The attorney then sent our booklet “How Insurance Companies Work” to the prospect. A week later the prospect retained the attorney, saying he now understood that he was ill-equipped to handle the matter himself.

In addition to sending targeted booklets to wavering prospects, you can display relevant booklets in your lobby, provide them at your front desk, and personally hand them out at the conclusion of your appointment. The key to success is to provide ones directly on point with the prospect’s questions, concerns, or objections.

Avoiding Buyer’s Remorse

6. Welcome kit.

This a modified version of your shock-and-awe package and serves the same purpose — create a positive initial impression. You want your new clients to speak favorably of you and your work, and a well-crafted welcome kit will get them doing so.
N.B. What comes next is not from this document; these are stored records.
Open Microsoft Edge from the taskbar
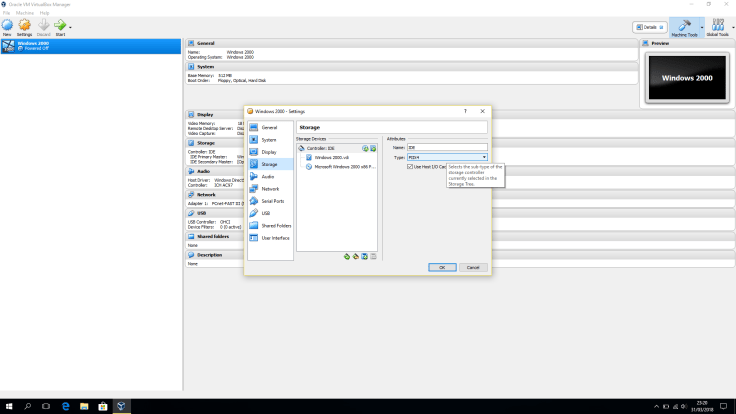 (x=65, y=406)
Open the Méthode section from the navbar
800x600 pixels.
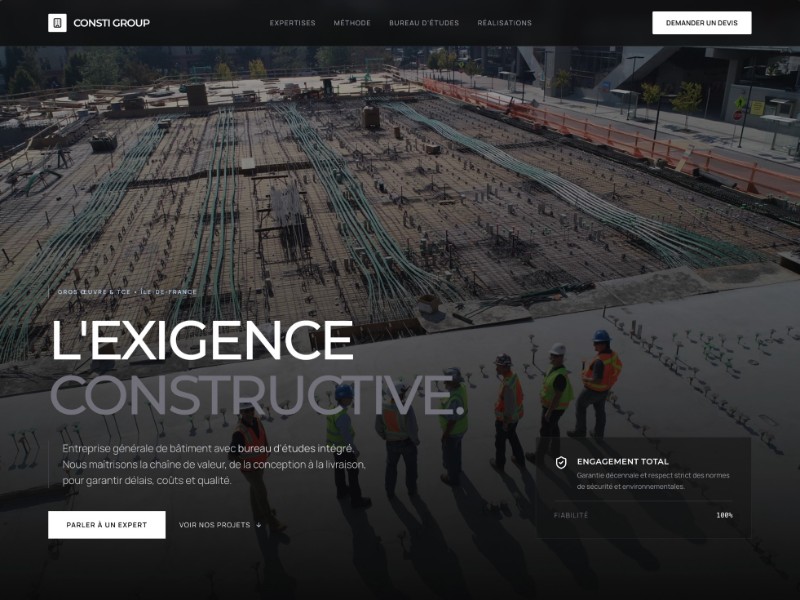pos(351,22)
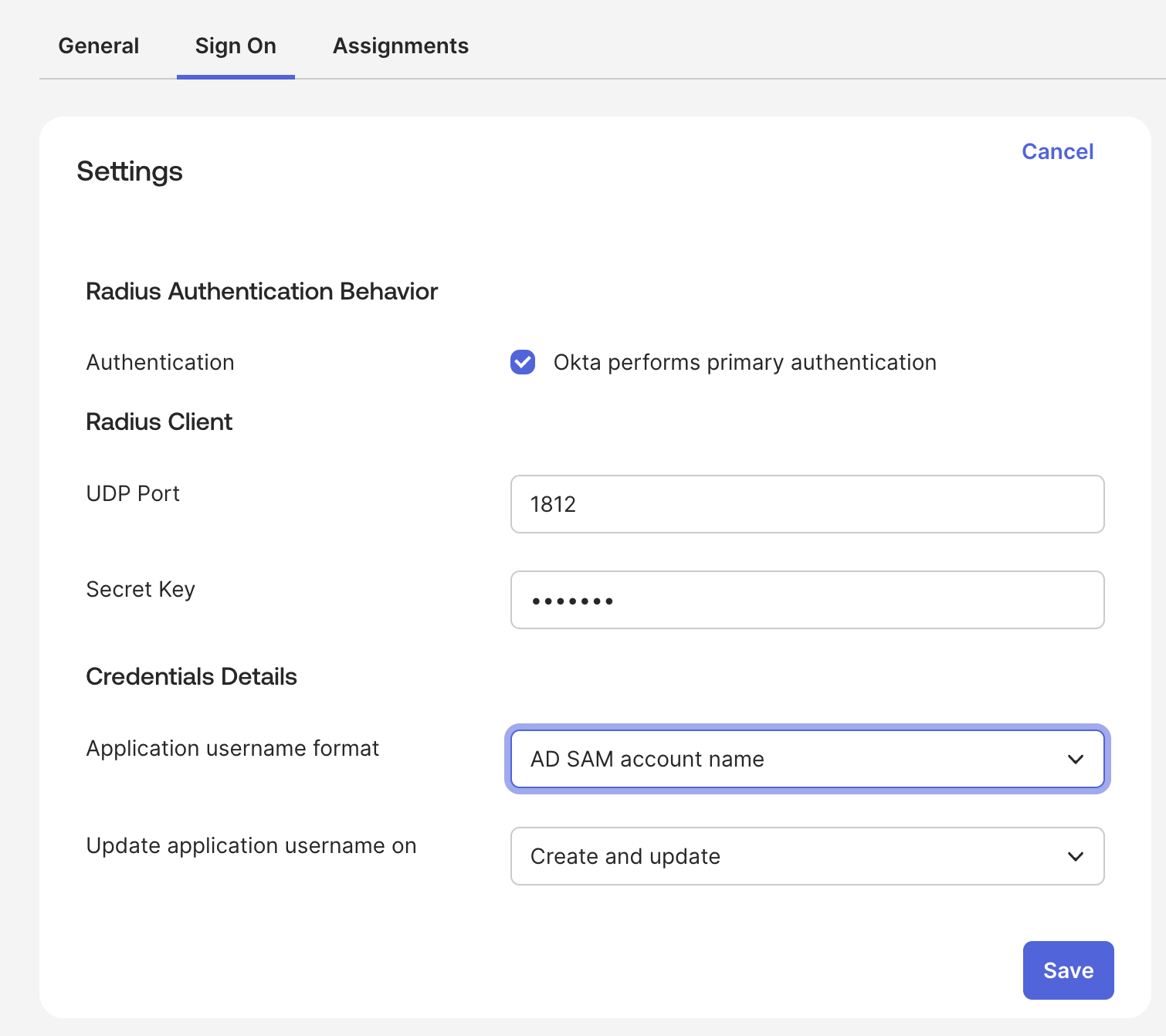Click the UDP Port label
This screenshot has width=1166, height=1036.
click(133, 493)
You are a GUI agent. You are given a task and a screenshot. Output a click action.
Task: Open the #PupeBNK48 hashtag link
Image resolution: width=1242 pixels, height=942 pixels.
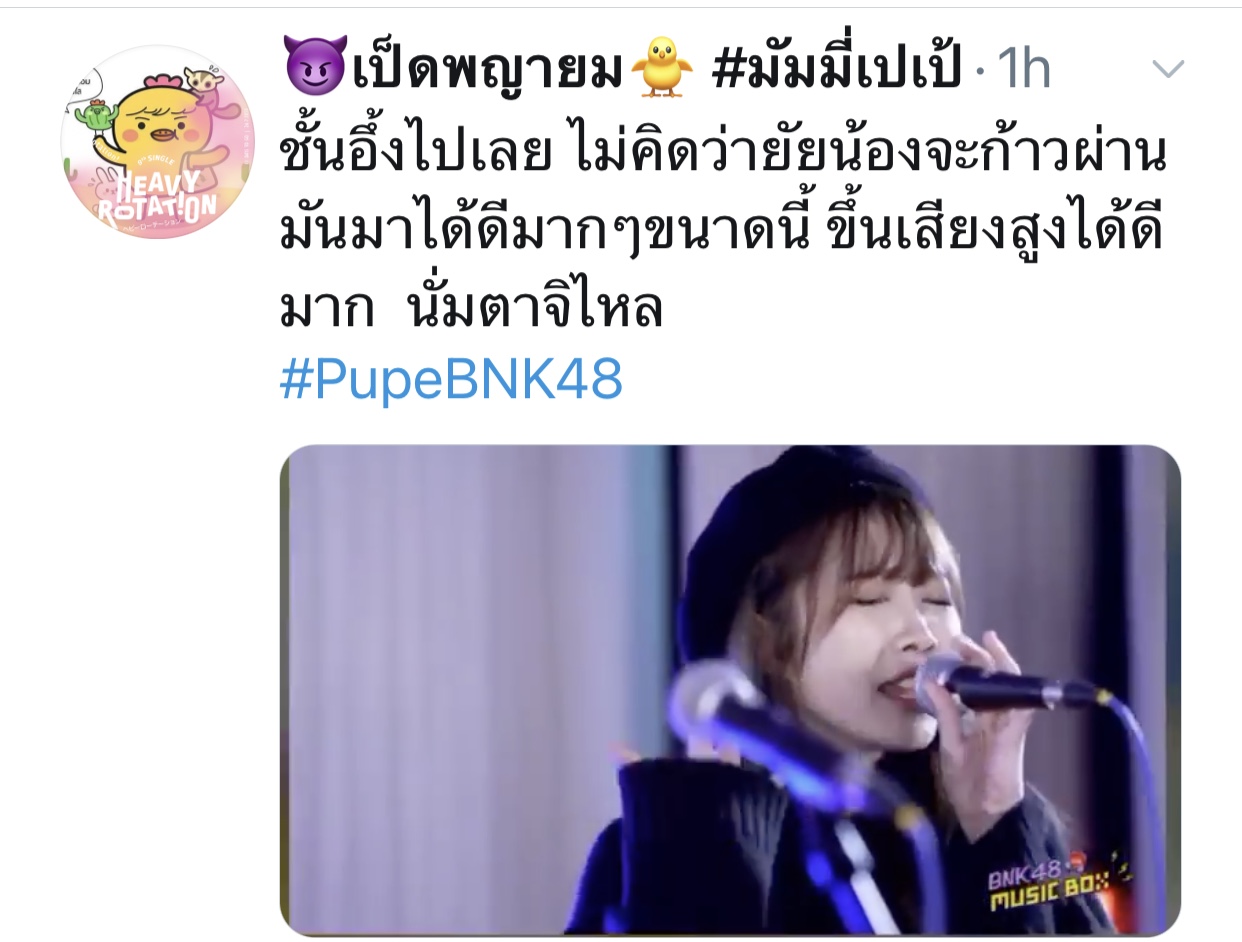click(452, 379)
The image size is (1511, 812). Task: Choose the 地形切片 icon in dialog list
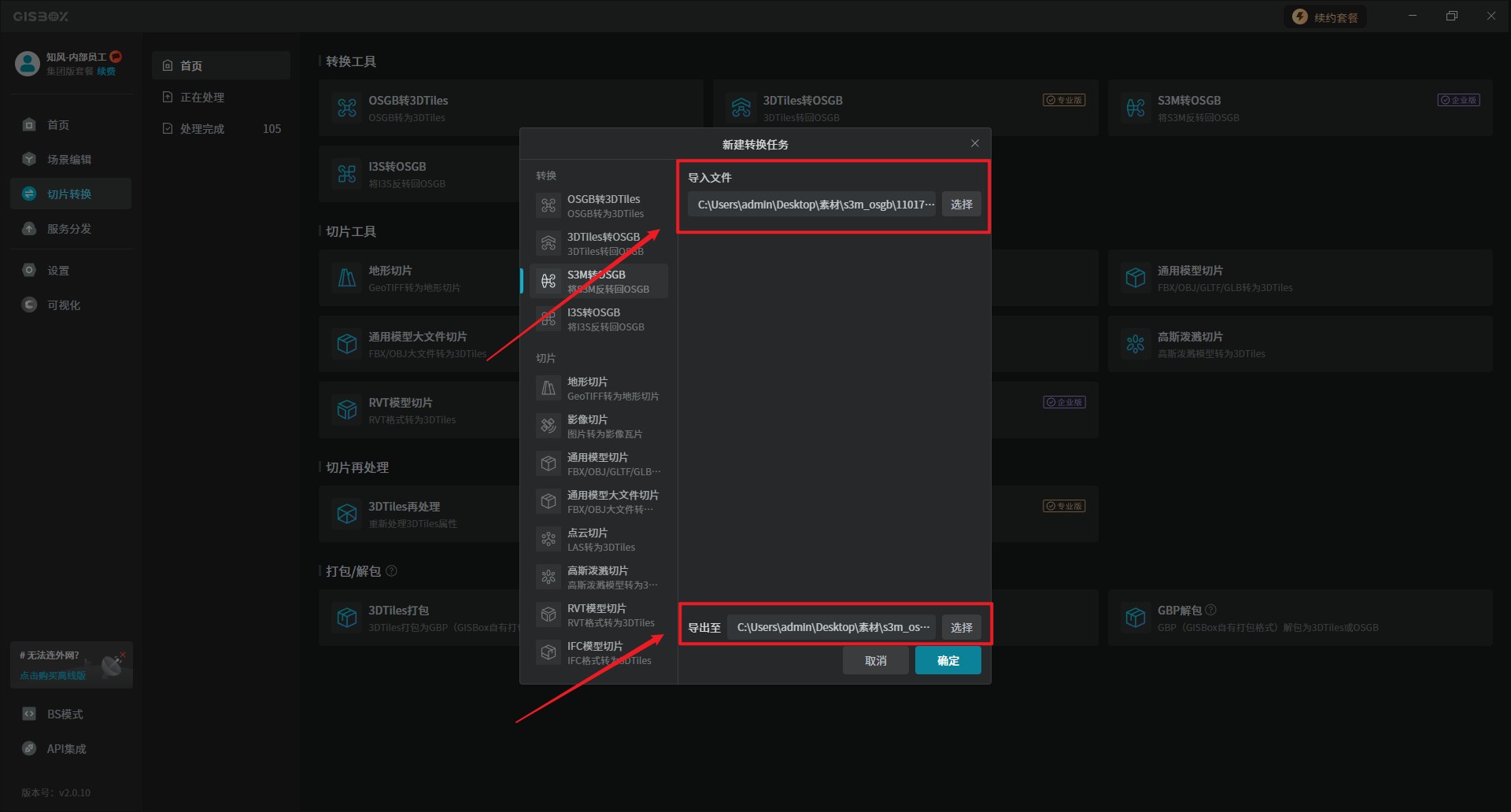click(549, 389)
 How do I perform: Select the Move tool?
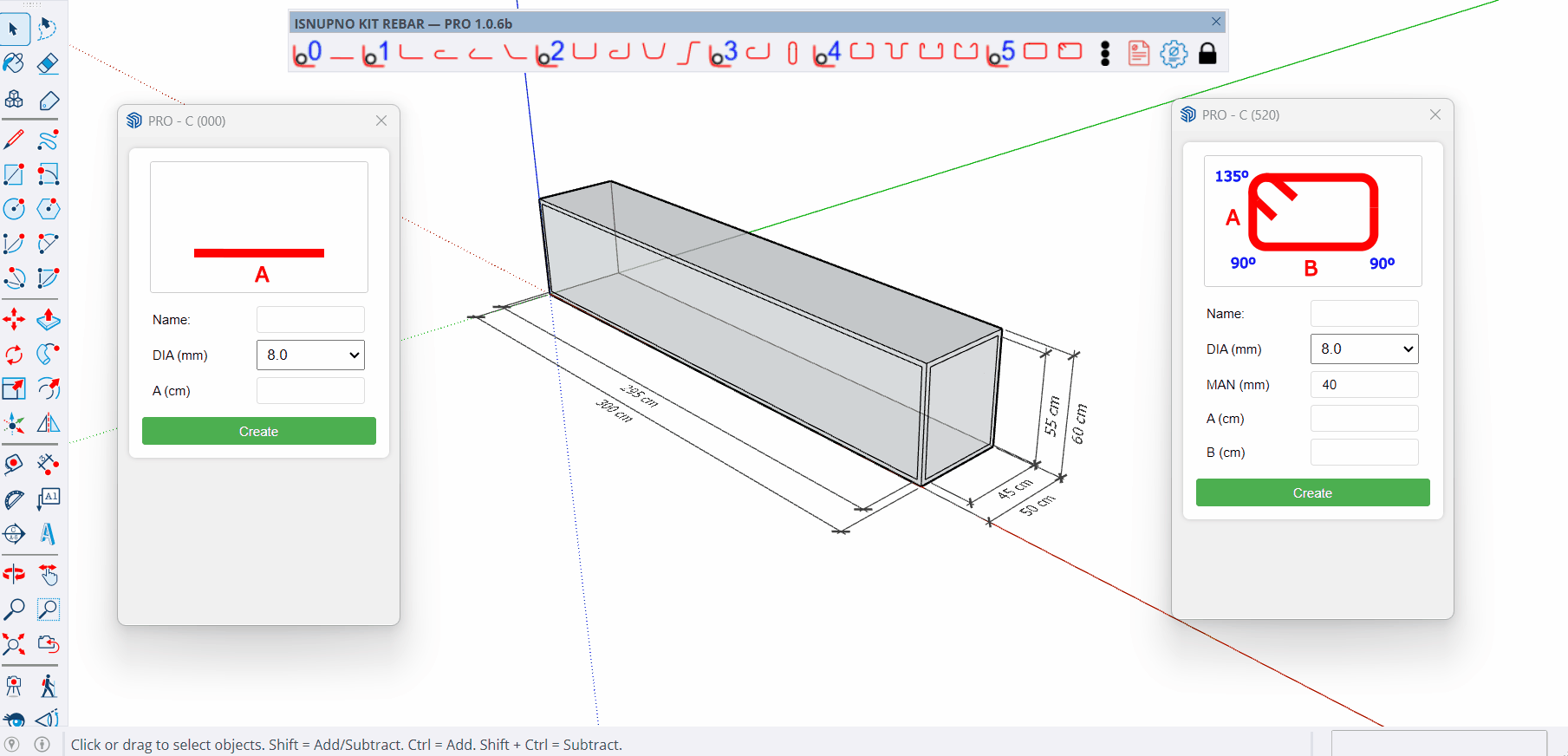[14, 320]
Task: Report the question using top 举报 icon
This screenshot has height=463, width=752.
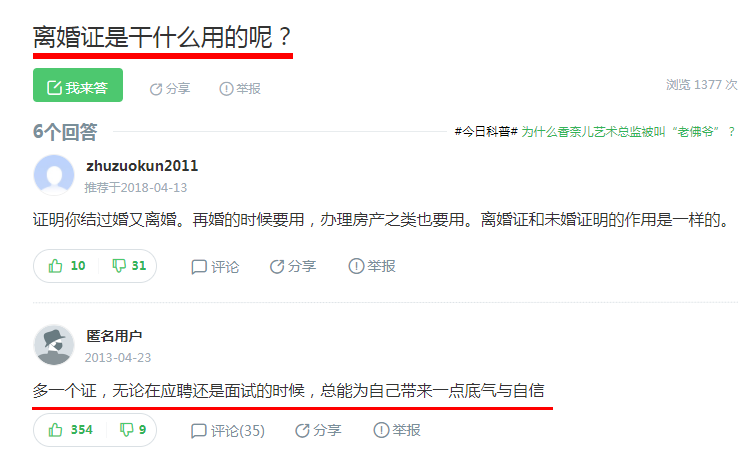Action: 240,89
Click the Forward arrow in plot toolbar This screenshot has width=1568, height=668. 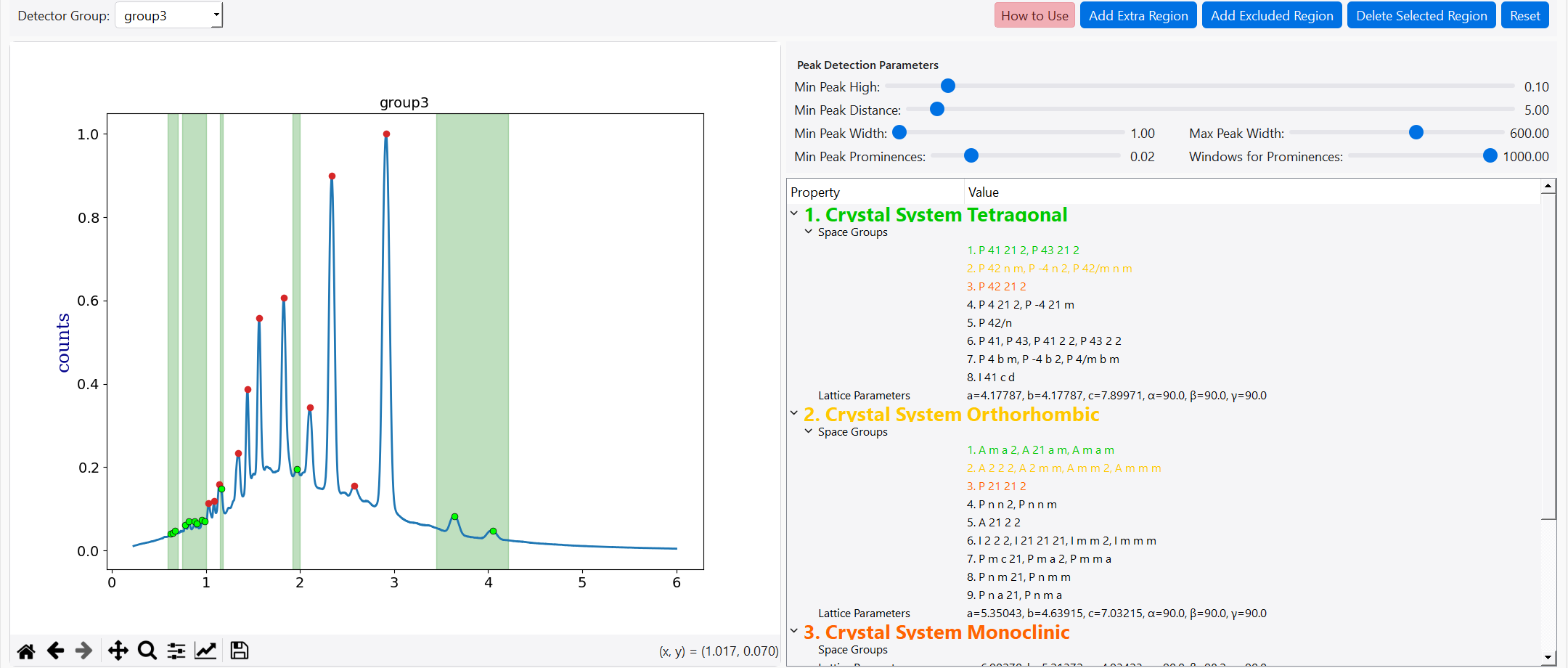[84, 651]
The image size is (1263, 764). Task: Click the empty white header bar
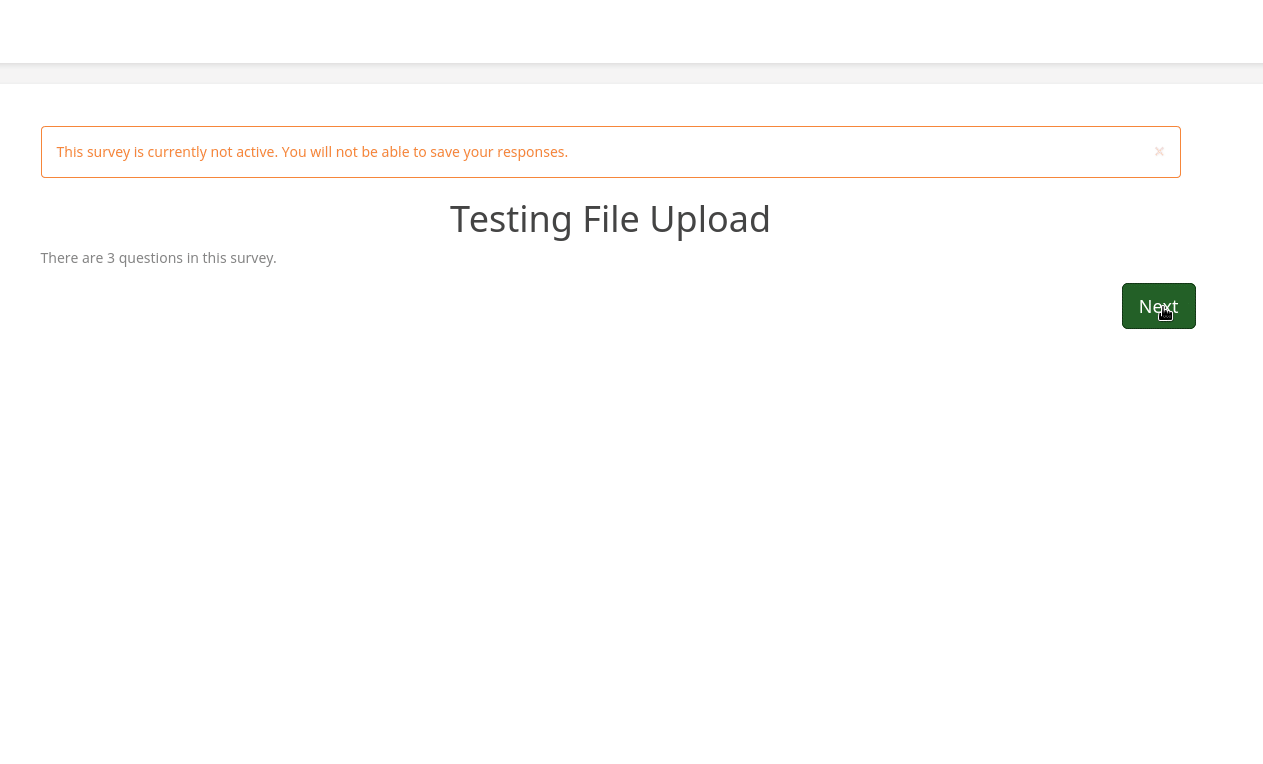coord(631,31)
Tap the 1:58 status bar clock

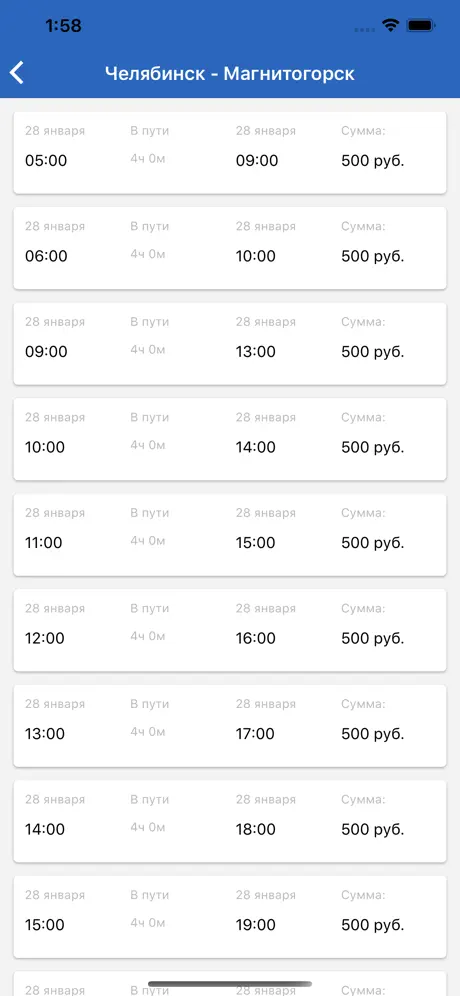click(x=64, y=25)
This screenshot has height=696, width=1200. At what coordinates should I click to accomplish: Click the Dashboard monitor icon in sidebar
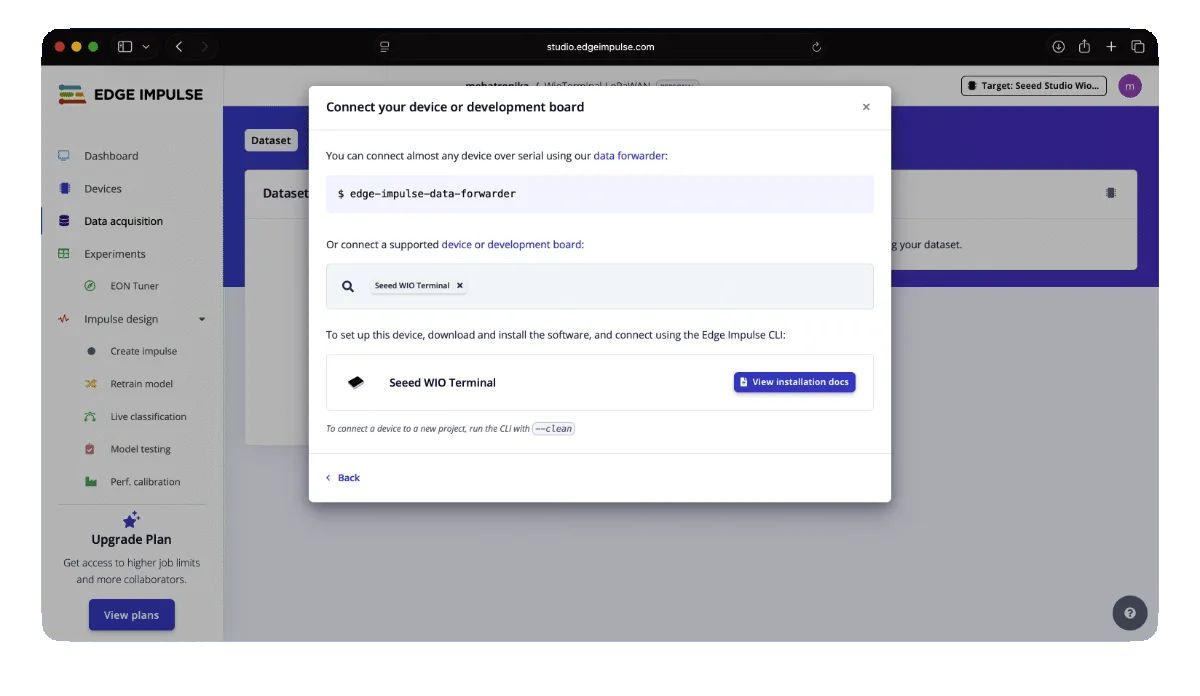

In our kits we include a collection similar to the shock-and-awe package, but use booklets that cover questions arising during representation rather than before retention. The cover letter explains what will occur next, and how the client will be updated throughout the matter.

As with many of these techniques, you can create your welcome kit once and use it without modification for years.

7. Reassurance series.

Salesmanship does not end once a client is signed … especially if there is a time gap between signature and visible work. Lawyers are notoriously poor at communicating the work being done behind the scenes.

The easy solution is to create a series of emails that explains what is occurring, and then automatically send these emails at the pace of one per week to every new client. The series, consistent with its name, will reassure clients that work is being done on their matter, all is well, and they don’t need to call your office to ask what is occurring.

We recommend that you set yourself the goal of creating one of these items every quarter. If you have decent website traffic, say several hundred unique visitors per month, adding a popup and placing follow-up calls will prove productive.

Alternatively, you can begin writing educational booklets that can be used multiple ways: as tailored sends and handouts, as part of a shock-and-awe package or welcome kit, and as waiting room reading.

But do begin … before your competition does.